Organisation du temps de travail et rémunération dans la branche professionnelle
La gestion des horaires atypiques, notamment le travail de nuit, fait l’objet d’un encadrement strict pour préserver la santé des salariés tout en répondant aux impératifs du secteur.
La durée maximale du travail de nuit est fixée à 10 heures par défaut, avec une possibilité d’extension à 12 heures dans certains cas conformes à la réglementation en vigueur. Cette flexibilité permet de répondre aux réalités du terrain, notamment dans les structures d’hébergement nécessitant une présence continue. Les compensations salariales, repos compensateurs et primes associées sont négociés localement, souvent avec le concours des syndicats et lors des réunions du CSE.
La rémunération repose sur une grille hiérarchique combinant coefficients professionnels et valeur du point. Depuis le 1er janvier 2021, cette valeur est de 3,82 euros, portée à 3,93 euros pour les employeurs affiliés à la fédération patronale NEXEM depuis juillet 2022. Ce système assure une base équitable tout en laissant place à la négociation collective locale pour intégrer primes et avantages complémentaires.
- Durée maximale légale du travail de nuit : 10 heures, extensible à 12 heures
- Compensations sous forme de repos et majorations salariales
- Valeur du point : 3,82 euros (3,93 euros pour NEXEM)

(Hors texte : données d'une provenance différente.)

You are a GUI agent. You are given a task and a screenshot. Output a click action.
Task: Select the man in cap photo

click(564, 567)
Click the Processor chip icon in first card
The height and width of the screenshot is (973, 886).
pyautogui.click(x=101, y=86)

- Grille de coefficients selon la catégorie professionnelle
Le conseil d’Alexandre
Anticiper les impacts de la grille salariale et des majorations de nuit dans vos prévisions budgétaires évite les mauvaises surprises en fin d’exercice.
La formation professionnelle occupe également une place stratégique dans l’accord collectif. La CCN66 encourage la montée en compétences via des dispositifs intégrés au temps de travail, avec reconnaissance des qualifications et diplômes obtenus. Cette dynamique favorise l’engagement des équipes et améliore la qualité des services rendus aux usagers.
FAQ
Quels sont les préavis de démission applicables sous la CCN66 ?

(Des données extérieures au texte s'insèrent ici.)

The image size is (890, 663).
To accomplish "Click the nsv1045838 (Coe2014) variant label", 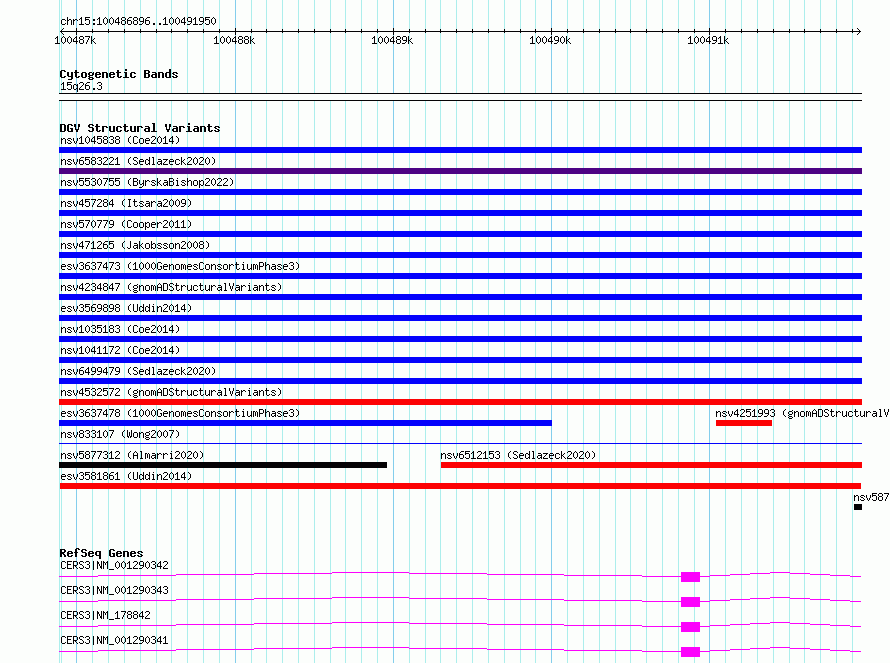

Les salariés non-cadres respectent un préavis d’un mois après la période d’essai. Les cadres disposent de deux mois, et les cadres dirigeants avec plus de deux ans d’ancienneté de trois mois.
Comment fonctionne le maintien de salaire en arrêt maladie ?
Avec un an d’ancienneté, les non-cadres bénéficient de 100% du salaire net pendant 3 mois puis 50% pendant 3 mois. Les cadres conservent 100% pendant 6 mois puis 50% pour 6 mois supplémentaires.
Quelle est la valeur actuelle du point dans la grille de salaires ?
Depuis le 1er janvier 2021, la valeur du point est de 3,82 euros. Pour les employeurs affiliés à NEXEM, elle atteint 3,93 euros depuis juillet 2022.